The System Usability Scale (SUS) has been used in industrial user experience research since the mid-1980s. Despite its age, the SUS is still a popular measure, widely used in benchmark tests of software products to measure perceived usability. One reason for its popularity is the extent to which its measurement properties have been comprehensively studied over the past two decades, ensuring those properties are increasingly well understood.
Thanks to the wide usage of the SUS, everyone is familiar with its scoring system (from 0 to 100) and its known benchmark scores: below 50 is pretty horrible, 68 is about average, and above 80 is pretty darn good (just above the boundary between B+ and A− in our curved grading scale for the SUS).

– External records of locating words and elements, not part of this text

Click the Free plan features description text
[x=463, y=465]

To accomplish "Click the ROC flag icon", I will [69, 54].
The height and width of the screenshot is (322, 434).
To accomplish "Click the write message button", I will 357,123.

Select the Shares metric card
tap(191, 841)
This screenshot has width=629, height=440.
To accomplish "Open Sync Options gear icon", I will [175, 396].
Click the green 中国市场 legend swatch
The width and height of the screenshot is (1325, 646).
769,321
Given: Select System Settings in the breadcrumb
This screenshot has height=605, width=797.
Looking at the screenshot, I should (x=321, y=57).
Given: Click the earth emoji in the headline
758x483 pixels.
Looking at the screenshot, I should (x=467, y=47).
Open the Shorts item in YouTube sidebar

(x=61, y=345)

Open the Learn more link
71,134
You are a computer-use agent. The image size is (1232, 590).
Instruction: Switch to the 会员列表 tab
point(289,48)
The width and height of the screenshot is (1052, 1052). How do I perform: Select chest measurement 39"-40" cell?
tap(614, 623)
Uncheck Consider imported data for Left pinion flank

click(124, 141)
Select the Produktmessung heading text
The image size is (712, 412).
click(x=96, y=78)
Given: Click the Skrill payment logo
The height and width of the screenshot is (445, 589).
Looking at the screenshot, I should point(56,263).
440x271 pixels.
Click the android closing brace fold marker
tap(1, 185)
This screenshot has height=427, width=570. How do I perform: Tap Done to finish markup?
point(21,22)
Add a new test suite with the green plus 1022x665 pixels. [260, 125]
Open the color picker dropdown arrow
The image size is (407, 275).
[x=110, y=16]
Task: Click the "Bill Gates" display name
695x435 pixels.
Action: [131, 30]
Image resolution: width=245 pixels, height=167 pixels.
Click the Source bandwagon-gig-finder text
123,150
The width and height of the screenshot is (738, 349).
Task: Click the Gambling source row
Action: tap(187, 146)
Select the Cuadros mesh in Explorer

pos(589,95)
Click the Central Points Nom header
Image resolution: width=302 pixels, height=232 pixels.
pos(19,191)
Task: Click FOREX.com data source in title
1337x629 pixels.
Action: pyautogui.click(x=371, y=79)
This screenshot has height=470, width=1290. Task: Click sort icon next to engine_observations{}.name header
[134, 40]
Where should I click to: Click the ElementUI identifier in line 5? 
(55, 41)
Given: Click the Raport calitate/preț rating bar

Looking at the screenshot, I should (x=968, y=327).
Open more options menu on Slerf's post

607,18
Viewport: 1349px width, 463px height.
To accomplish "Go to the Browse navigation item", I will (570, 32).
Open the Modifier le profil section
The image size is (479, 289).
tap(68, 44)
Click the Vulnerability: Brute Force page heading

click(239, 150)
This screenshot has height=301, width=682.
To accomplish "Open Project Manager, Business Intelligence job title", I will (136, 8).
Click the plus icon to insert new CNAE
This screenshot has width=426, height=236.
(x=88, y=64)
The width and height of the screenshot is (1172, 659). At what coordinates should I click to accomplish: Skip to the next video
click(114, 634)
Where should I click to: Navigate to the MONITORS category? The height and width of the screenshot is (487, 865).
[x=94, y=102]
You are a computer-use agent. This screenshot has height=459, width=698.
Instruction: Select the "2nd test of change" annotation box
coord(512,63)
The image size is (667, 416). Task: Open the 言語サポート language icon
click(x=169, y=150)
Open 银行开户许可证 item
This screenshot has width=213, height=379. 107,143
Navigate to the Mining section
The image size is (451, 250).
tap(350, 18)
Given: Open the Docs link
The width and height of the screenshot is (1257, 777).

More precise benchmark scores are also available from published studies and industry reports. For example, we regularly collect SUS scores for dozens of consumer and business products in our UX benchmark reports. Our 2020 benchmark report reported SUS scores on dozens of products, including Microsoft Word, which had a SUS score of about 75 (74.7 ± 3.5—see Figure 1). That puts Word’s perceived usability above the average score of 68 but below the well-above-average score of 80.
In that report, we computed the SUS score from 111 current users’ ratings of MS Word. What sample size is needed to know if Word (or any product) achieves, exceeds, or falls below a benchmark?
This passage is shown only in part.